(Source information begins)
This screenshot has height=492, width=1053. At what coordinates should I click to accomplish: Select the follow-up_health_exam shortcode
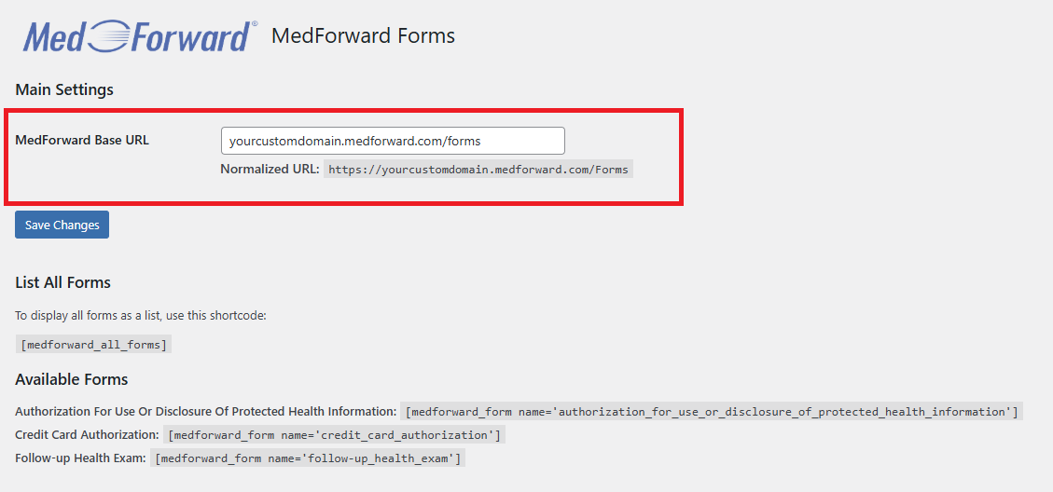click(308, 458)
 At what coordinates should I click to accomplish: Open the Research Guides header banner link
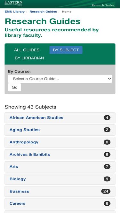(x=103, y=5)
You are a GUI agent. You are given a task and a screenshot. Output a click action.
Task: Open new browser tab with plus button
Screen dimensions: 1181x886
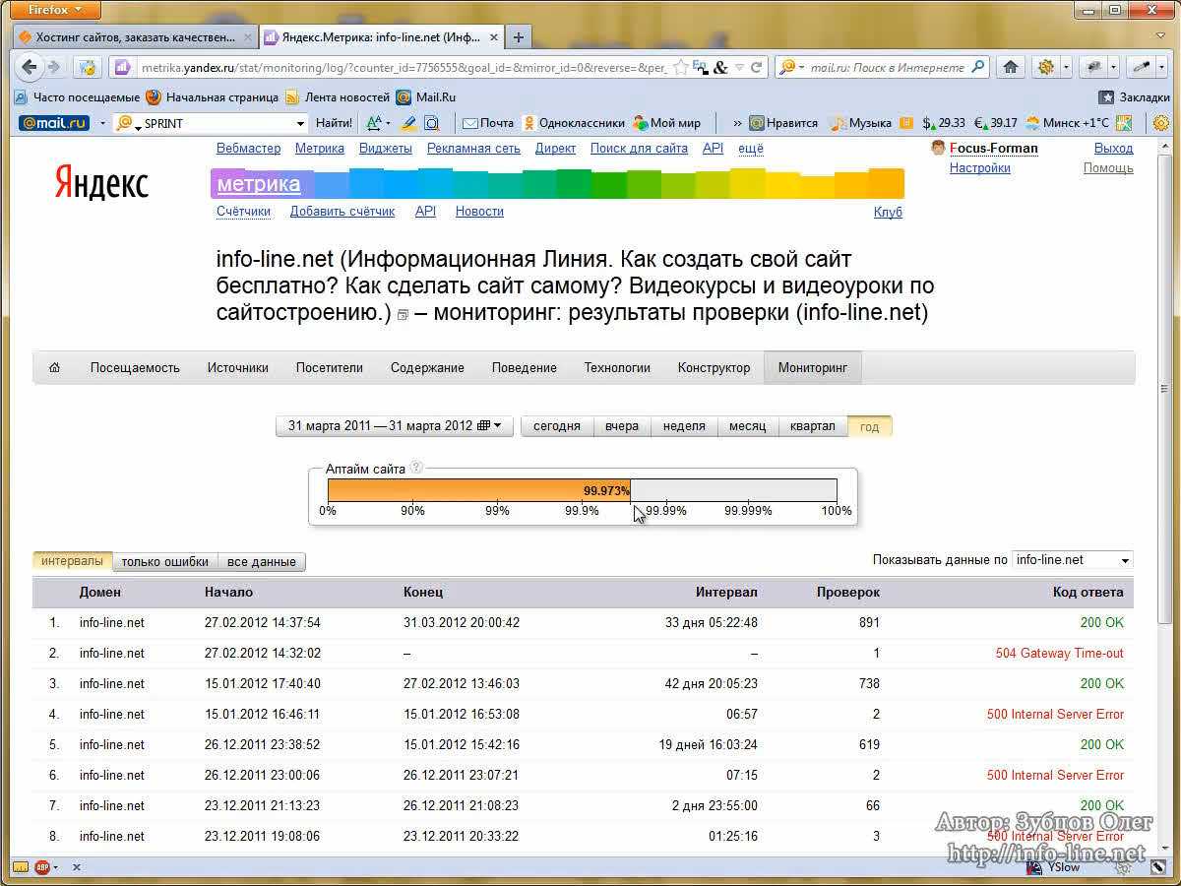coord(518,37)
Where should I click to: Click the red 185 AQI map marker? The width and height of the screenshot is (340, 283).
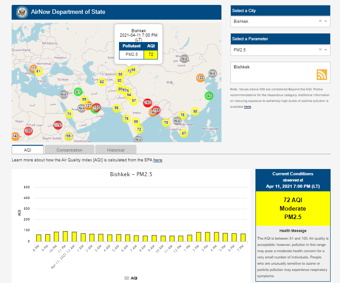click(28, 131)
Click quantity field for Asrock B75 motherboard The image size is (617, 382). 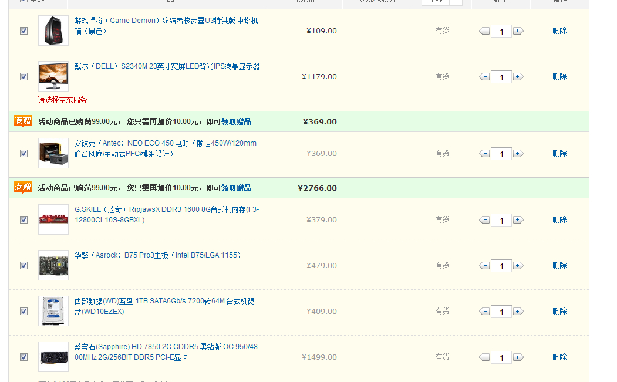pyautogui.click(x=501, y=266)
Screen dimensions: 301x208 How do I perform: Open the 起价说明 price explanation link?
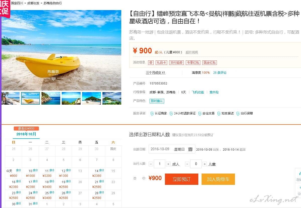(192, 52)
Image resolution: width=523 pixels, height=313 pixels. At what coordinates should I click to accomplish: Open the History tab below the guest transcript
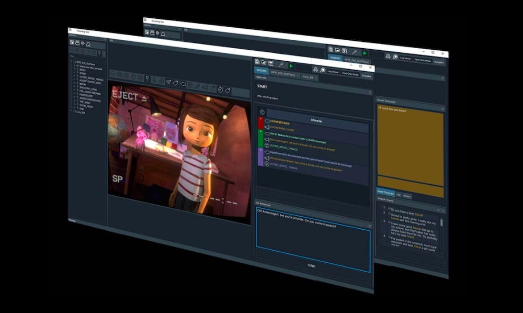pos(407,196)
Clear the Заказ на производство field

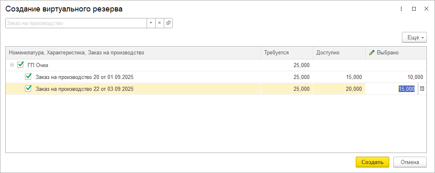click(x=160, y=23)
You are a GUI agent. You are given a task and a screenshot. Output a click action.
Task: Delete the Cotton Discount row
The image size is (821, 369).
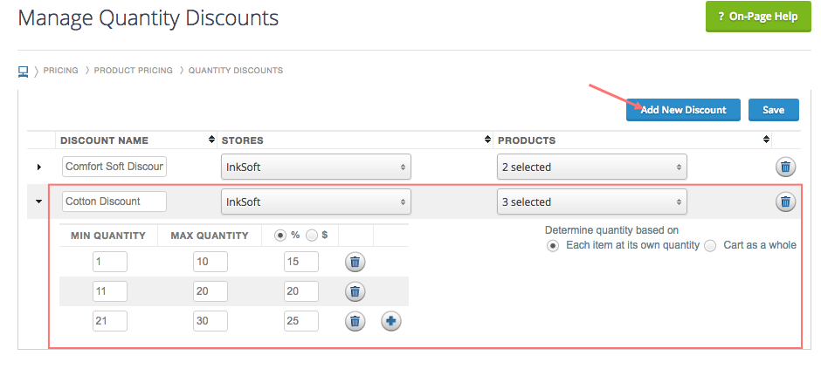point(785,202)
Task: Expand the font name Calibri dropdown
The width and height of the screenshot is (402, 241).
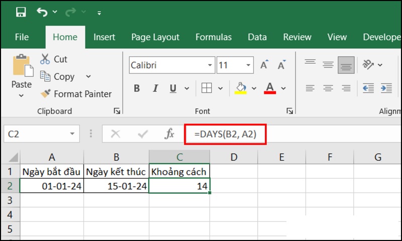Action: point(210,65)
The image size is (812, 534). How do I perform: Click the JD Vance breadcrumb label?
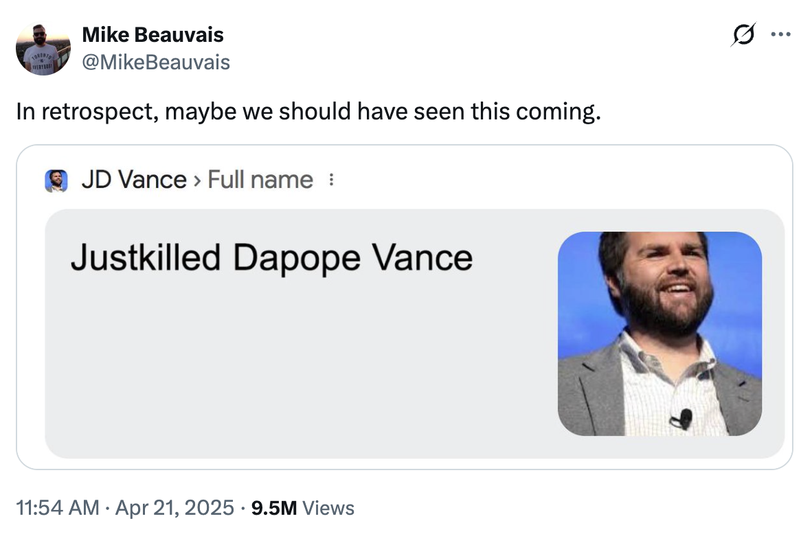click(x=135, y=179)
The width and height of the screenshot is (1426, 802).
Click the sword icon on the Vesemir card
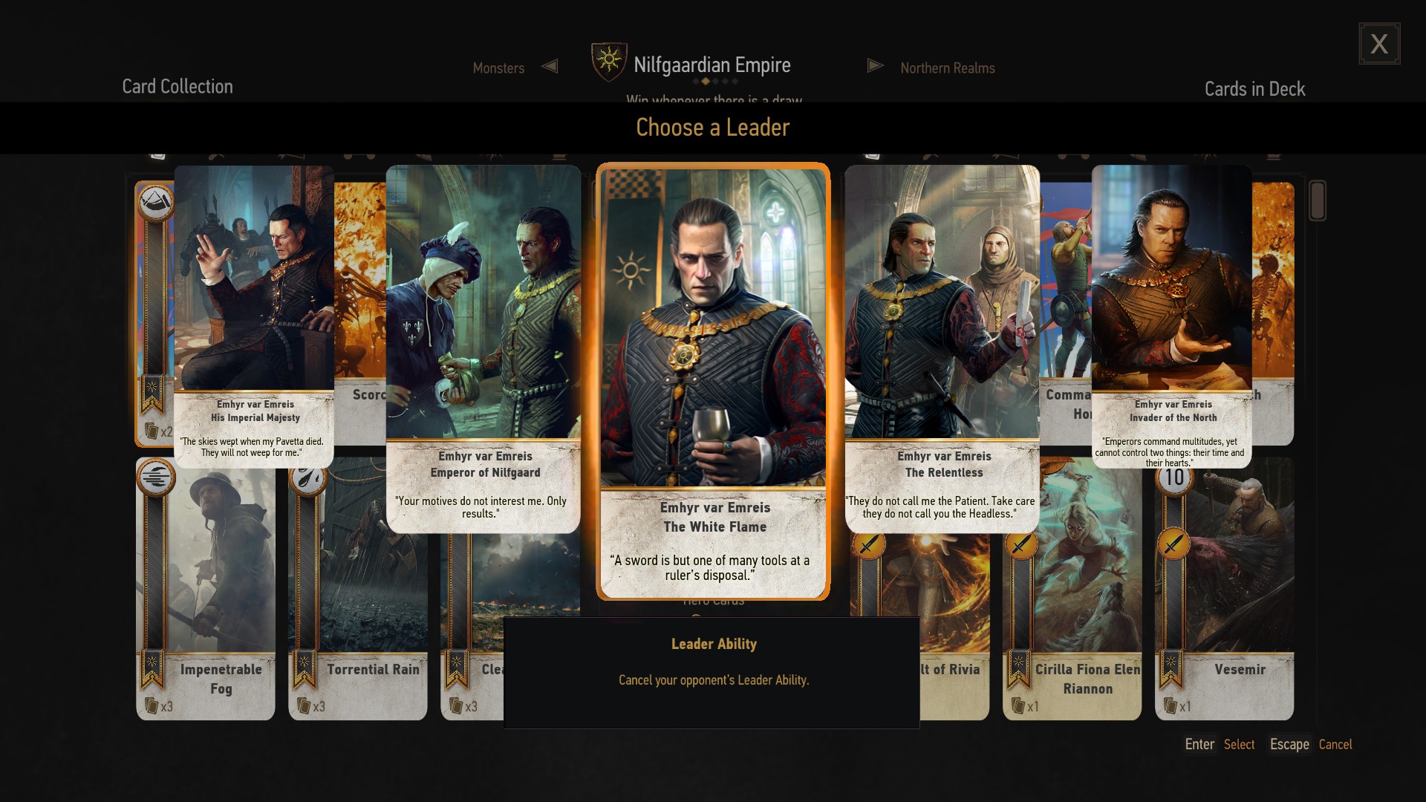click(1173, 545)
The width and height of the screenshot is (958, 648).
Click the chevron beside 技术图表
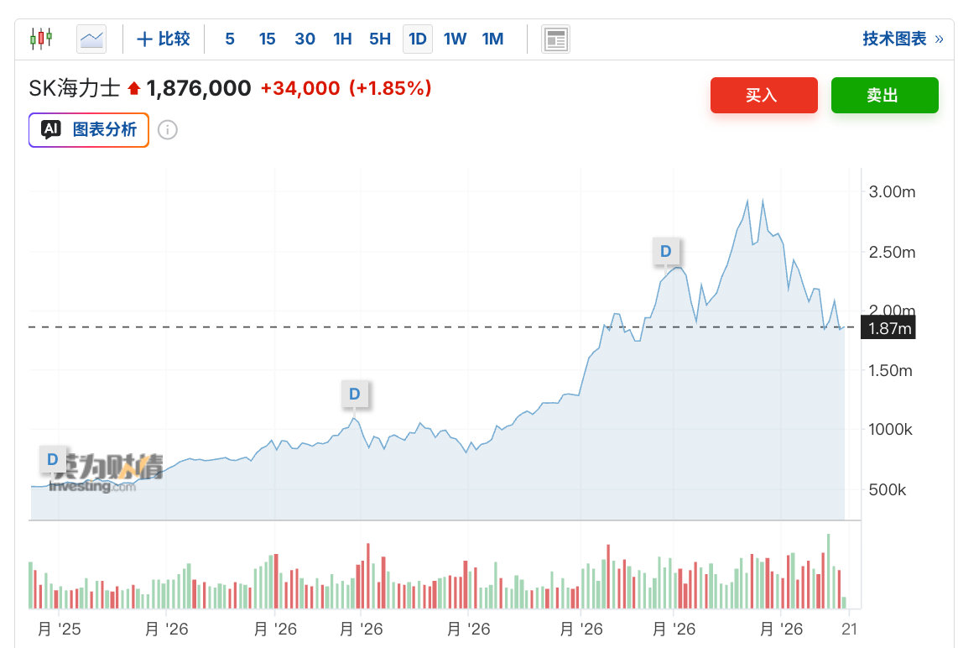point(939,39)
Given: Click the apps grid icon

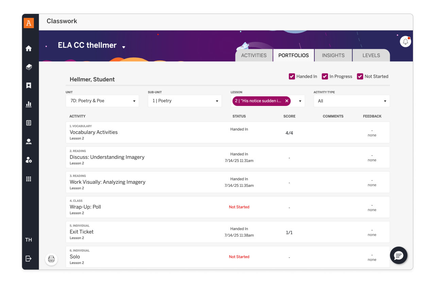Looking at the screenshot, I should pos(29,179).
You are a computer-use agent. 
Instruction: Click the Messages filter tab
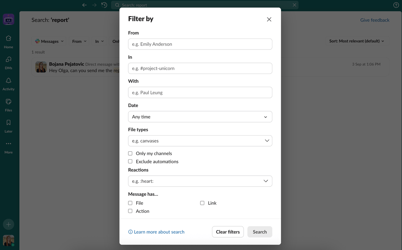(x=49, y=41)
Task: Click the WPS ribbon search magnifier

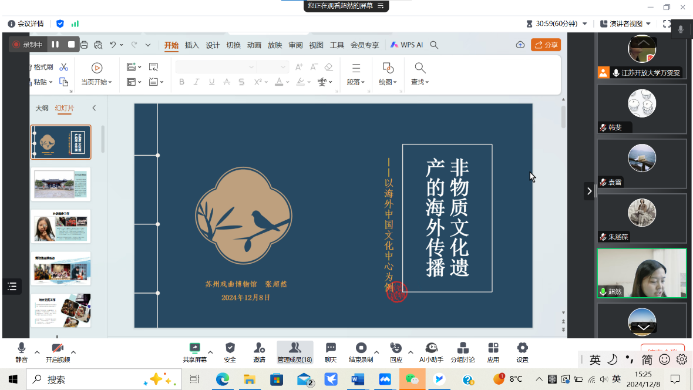Action: [x=435, y=45]
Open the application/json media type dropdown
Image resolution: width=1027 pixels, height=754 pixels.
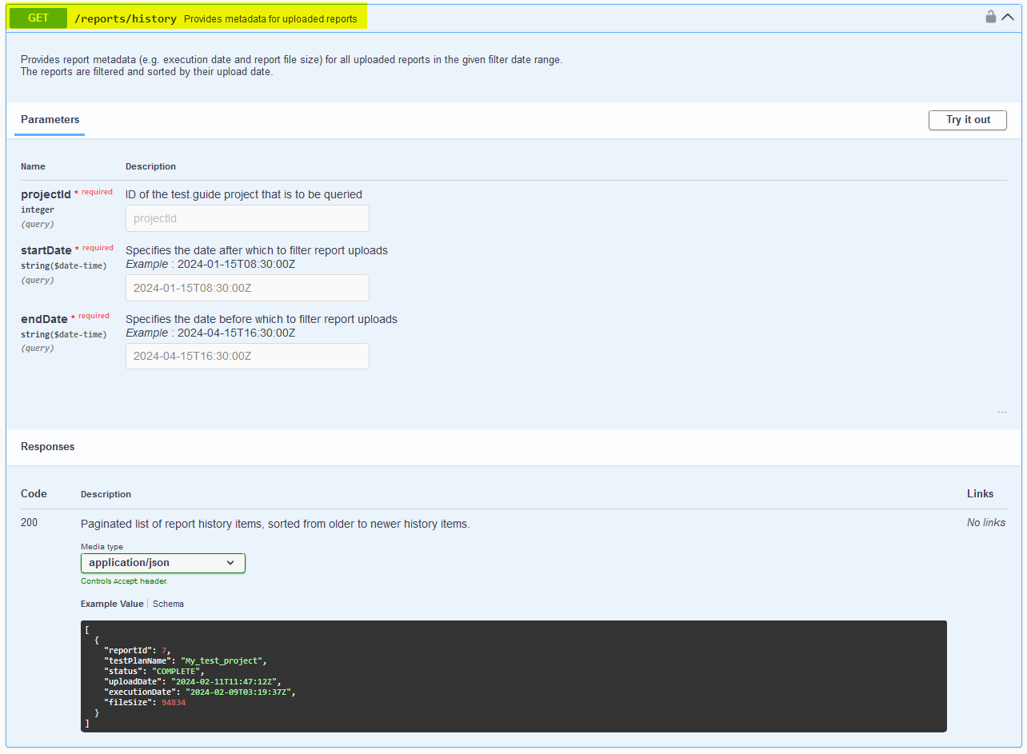(x=162, y=563)
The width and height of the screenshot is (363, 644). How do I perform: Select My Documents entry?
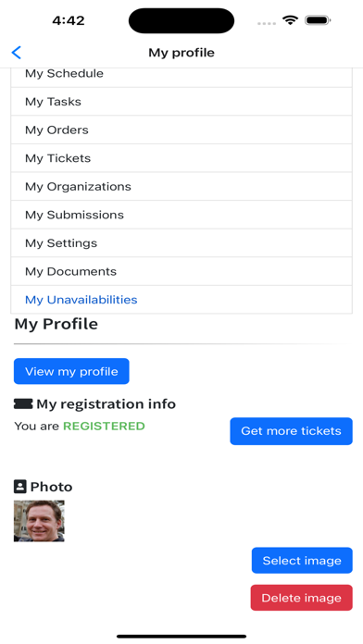click(x=182, y=271)
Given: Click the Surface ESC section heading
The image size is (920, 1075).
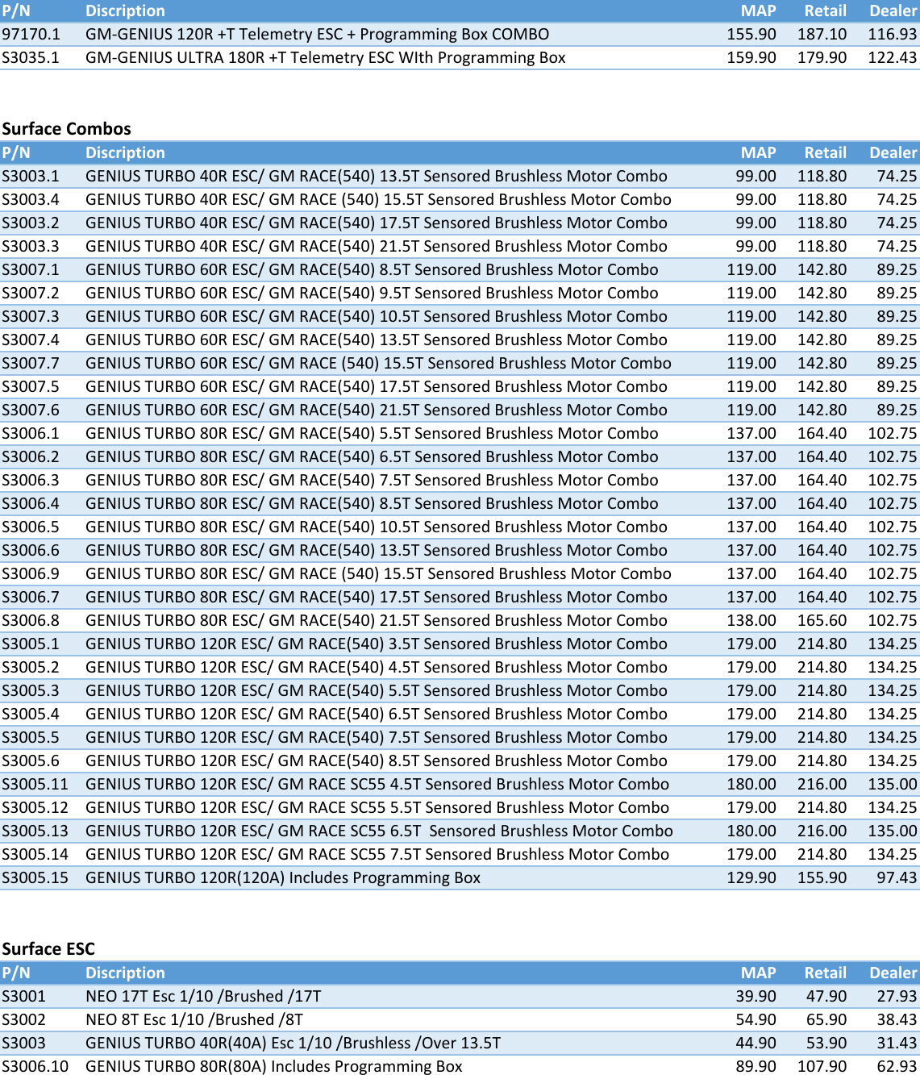Looking at the screenshot, I should tap(48, 948).
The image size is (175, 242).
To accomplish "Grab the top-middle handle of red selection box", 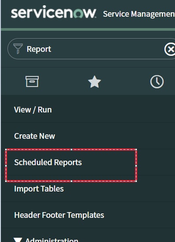I will pyautogui.click(x=71, y=149).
(Source information ends)
■ Task brief ■
Up to and including the line containing "Task: Open new browser tab with plus button", quote each line of the entries above from the very first, please, exactly and without images.

■ Solution below ■
This screenshot has height=492, width=1053. At what coordinates should I click to accomplish: Select the follow-up_health_exam shortcode
click(308, 458)
 At what coordinates should I click to accomplish: Open the Research Guides header banner link
(x=103, y=5)
You are a GUI agent. You are given a task and a screenshot. Output a click action.
Task: Open new browser tab with plus button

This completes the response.